SleepGate: Automatic Forgetting

Over time, the vector index accumulates stale embeddings. Enable SleepGate to periodically remove low-value entries:

[memory.forgetting]
enabled = true
interval_secs = 86400          # Run every 24 hours (default)
retention_threshold = 0.30     # Score below which entries are forgotten (default: 0.30)

SleepGate scores entries on recency, access frequency, and semantic density. A built-in compression predictor preserves load-bearing entries even if their retention score is low.

Forgotten entries are soft-deleted — removed from the vector index but retained in SQLite for potential restoration.

See SleepGate for tuning guidelines and interaction with other memory features.

Storage Architecture

StorePurpose
SQLiteSource of truth for message text, conversations, summaries, skill usage
Qdrant or SQLite vectorsVector index for semantic similarity search (embeddings only)

Both stores work together: SQLite holds the data, the vector backend enables similarity search over it. With the Qdrant backend, the embeddings_metadata table in SQLite maps message IDs to Qdrant point IDs.

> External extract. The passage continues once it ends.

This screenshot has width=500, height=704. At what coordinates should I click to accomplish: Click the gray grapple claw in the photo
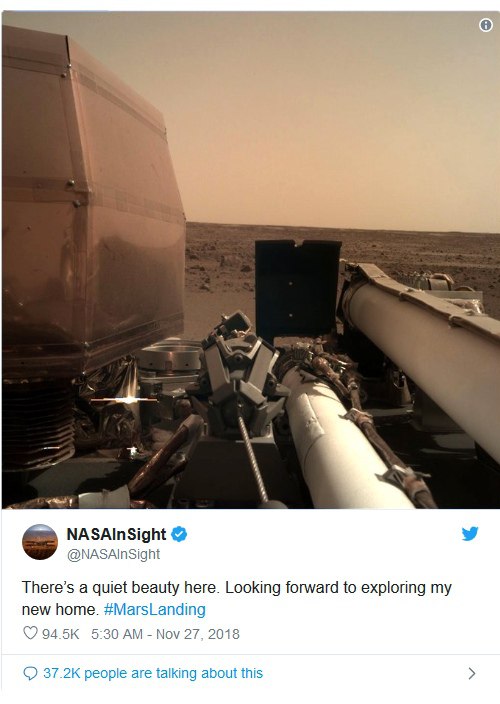point(242,373)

With the SQLite backend, vectors are stored directly in vector_points and vector_point_payloads tables.

The messages table includes agent_visible, user_visible, and compacted_at columns (migration 013_message_metadata.sql) plus an index on conversation_id. Semantic recall and FTS5 keyword search filter by agent_visible=1, ensuring compacted messages are excluded from retrieval results.